Canals@rigdenage

Maximus Restored - 5th 2003

Route Streethay Wharf to Kings Bromley
Thursday 6th March Streethay - Kings Bromley

We arrived at Streethay Wharf to pick the boat up after blacking and other work had been carried out. Ian briefed us as to what they had found and how they fixed it in his normal friendly and informative way. We went to the boat to find it all smart and clean ready for us to move in and take away.

We backed the boat back to the wharf and the improvement to the handling now that the rudder has been straightened was very obvious. There was a strong side wind blowing us off the wharf and Ed came our aid and assisted as we backed into place. All the work had been done in a thorough and competent manner and I am most impressed by the professionalism of these guys.

We were soon underway in pleasant afternoon sunshine heading north to Kings Bromley where we would meet up with co-owner Dave Ferguson. Fradley junction was once again clogged up with Ownership's boats moored all over the place but we threaded through.

Once at K B we moored in Uncle Mort's slot to keep it warm during the boat's long absence - a fact that wasn't lost of Jean the warden. Dave joined us and we set about some spring cleaning and did the car swap, getting in and out of Streethay by road is a white knuckle ride as you are straight on and of the fast A38.

Friday 7th Kings Bromley - Amington

The weather was forecast to deteriorate so we made a fairly prompt getaway and retraced our wake from yesterday. This time Fradley was almost impassable with even more Ownership's boats apparently abandoned at random. Then just to make things worse another one arrived and stopped by the diesel pump pretty much blocking the canal altogether. While they waited for someone to come to fill their tank they casually mopped the deck ignoring the fact that they were blocking the canal. My comment about inconsiderate mooring was met with "We have to fill with diesel". After some time I managed to shoulder our way through only to find even more moored at the junction, making the turn almost impossible.

After that we had a pleasant run south to Hopwas where we stopped for lunch as the rain threatened. We moored at the visitor moorings and walked to the Tame Otter but found we could have moored outside. We enjoyed a passable pub lunch while the rain came down like stair rods outside. Chris sent them into panic by asking if the brownies contained nuts, they didn't know (why not?).

After lunch the rain packed in but it was still cold and windy and we proceeded passing Fazeley and Glascote. At Glascote we peered in SMH's yard to see if Uncle Mort was there but didn't see it. We pushed on and turned just beyond Amington where we moored for the night - not a good choice. About 8 pm there was one hell of a bang on the widow right by my head as some drunken lout tried to kick the window in. This was followed by another as he had a go at the next window along. We rushed outside to be confronted with a gang of youths holding back one of their number. They explained that he was drunk and they were taking him home and apologised for his behaviour.

We didn't feel safe there so we asked Neil at Canal Craft if we could use his offside mooring just the other side of the bridge. Neil was most helpful and welcoming and invited us to stay and helped us moor up. Judging from the noises we heard in the night we would not have been left in peace had we stayed were we were.

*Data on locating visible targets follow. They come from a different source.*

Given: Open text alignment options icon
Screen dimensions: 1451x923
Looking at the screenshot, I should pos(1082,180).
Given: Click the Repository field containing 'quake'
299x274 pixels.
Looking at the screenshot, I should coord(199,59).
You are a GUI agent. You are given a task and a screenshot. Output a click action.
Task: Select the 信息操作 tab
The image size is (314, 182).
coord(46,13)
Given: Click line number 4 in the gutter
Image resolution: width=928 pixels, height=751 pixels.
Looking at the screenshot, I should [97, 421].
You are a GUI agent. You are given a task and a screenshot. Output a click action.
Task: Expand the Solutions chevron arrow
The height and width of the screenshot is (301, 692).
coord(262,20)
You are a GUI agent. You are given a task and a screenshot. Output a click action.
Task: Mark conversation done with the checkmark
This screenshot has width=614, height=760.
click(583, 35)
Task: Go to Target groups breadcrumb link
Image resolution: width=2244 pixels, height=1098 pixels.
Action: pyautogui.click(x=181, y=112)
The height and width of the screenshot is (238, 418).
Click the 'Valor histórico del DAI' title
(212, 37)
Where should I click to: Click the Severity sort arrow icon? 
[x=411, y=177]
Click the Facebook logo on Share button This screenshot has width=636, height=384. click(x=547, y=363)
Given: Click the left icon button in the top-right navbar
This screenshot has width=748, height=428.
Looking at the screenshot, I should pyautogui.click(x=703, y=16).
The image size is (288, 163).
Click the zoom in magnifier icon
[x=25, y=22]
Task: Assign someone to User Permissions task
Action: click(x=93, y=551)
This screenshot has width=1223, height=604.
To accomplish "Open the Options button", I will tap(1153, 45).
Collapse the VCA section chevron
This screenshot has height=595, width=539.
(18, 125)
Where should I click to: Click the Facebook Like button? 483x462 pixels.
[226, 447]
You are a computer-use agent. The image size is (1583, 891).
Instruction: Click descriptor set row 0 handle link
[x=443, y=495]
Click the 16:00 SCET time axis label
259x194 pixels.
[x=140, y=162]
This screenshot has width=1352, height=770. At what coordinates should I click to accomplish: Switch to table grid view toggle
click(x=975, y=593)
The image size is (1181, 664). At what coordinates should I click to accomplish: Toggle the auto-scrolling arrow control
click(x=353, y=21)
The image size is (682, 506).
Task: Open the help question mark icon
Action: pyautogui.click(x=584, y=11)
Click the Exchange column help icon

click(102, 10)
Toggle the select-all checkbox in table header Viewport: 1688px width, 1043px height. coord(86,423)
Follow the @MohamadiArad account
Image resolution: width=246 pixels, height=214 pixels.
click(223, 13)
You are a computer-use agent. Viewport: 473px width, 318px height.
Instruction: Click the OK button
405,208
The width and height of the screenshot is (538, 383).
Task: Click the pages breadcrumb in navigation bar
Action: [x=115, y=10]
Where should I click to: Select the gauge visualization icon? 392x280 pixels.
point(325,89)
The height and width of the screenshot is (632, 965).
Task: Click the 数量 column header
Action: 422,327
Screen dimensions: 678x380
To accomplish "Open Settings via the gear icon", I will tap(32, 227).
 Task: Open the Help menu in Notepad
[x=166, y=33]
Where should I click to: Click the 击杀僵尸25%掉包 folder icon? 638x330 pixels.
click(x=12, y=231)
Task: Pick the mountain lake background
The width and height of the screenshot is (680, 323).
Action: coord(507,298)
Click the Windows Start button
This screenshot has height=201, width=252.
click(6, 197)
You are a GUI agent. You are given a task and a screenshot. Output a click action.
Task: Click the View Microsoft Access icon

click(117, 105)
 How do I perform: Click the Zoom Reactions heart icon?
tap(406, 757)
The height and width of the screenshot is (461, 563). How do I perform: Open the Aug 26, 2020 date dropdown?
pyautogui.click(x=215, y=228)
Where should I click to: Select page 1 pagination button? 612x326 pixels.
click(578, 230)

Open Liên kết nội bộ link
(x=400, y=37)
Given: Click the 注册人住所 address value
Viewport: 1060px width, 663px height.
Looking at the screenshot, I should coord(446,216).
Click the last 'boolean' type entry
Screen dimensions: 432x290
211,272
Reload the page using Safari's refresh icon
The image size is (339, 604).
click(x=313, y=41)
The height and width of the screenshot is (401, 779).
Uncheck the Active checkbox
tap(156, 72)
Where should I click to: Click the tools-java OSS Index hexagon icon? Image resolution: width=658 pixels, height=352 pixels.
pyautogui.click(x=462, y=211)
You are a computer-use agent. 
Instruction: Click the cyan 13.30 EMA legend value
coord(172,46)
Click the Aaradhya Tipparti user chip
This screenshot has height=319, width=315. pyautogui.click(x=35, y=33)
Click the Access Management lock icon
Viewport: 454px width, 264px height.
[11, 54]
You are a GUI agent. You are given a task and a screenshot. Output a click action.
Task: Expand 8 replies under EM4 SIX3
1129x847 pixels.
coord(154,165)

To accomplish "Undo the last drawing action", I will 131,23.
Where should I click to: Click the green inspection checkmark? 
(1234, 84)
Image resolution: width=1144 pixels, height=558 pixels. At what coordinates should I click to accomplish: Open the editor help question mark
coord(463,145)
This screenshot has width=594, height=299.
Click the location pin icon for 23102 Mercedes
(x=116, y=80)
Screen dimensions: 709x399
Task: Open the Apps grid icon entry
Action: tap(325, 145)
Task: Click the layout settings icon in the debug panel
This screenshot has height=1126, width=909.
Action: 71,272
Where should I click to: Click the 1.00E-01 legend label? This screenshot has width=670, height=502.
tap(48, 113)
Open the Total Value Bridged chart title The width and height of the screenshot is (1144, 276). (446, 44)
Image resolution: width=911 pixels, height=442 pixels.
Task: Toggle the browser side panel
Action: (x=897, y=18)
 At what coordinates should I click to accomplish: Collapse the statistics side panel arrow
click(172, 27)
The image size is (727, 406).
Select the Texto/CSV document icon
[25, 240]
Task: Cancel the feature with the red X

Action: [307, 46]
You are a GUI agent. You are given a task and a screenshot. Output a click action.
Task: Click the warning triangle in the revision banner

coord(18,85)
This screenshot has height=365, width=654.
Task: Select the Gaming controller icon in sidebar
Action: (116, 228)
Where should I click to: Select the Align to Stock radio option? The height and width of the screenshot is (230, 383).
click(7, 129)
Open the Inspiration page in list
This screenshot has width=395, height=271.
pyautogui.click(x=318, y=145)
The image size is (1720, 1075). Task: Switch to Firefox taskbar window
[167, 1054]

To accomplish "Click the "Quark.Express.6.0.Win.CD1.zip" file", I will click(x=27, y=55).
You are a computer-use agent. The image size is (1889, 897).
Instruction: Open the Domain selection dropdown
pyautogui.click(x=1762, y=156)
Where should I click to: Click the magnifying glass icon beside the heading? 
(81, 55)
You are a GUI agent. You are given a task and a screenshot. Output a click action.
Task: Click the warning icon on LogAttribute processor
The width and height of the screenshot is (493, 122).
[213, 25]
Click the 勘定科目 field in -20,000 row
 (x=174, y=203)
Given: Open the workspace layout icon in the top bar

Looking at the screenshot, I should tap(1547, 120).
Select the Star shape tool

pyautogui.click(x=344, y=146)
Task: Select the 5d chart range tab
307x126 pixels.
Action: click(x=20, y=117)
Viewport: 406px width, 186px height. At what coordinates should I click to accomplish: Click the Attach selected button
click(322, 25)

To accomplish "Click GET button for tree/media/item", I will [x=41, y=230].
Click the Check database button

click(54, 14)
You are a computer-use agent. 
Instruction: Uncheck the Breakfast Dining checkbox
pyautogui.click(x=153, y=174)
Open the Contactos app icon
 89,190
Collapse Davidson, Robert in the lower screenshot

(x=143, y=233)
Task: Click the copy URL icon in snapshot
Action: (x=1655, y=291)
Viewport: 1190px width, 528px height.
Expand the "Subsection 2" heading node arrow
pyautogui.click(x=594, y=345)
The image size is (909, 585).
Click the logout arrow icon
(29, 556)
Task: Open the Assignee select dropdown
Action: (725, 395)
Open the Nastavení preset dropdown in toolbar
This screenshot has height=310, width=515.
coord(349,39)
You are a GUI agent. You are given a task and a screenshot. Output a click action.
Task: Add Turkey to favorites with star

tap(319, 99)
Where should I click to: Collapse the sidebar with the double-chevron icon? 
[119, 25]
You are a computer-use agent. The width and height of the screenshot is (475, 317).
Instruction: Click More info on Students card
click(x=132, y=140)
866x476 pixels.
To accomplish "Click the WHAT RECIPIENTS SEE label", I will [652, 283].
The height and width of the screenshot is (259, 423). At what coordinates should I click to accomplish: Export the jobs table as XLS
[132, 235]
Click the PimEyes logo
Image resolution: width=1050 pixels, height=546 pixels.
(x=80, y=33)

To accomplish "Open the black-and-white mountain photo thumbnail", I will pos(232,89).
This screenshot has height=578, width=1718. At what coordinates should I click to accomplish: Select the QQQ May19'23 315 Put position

Saturday 8th Amington - Kings Bromley

After a rather poor night's sleep we were up early, and after saying thank you and farewell to Neil we were underway at 7:30. Not only were we keen to leave Amington but we wanted to make the most of the weather which started nice but was expected to deteriorate as the day wore on. We met a lot of Ownership's boats coming the other way so there was some hope of getting through Fradley. When we got there it was still clogged but just about passable.

By the time we got back to KB the wind was really strong and I knew getting in was going to be interesting. As it turned out I needed Dave on shore to haul the bow round and line it up with the marina entrance. The next challenge was getting onto the refuelling pontoon. I decided to go for it and use lots of power - risky, but it worked (sort of). By the time we pulled into our own berth I was getting the hang of the wind and went in with gusto with Dave on the pontoon signalling as if he was guiding planes down on an aircraft carrier.

We spent the afternoon spring cleaning and doing odd jobs listening to the rain hammering on the windows for a time, in preparation for leaving the next morning.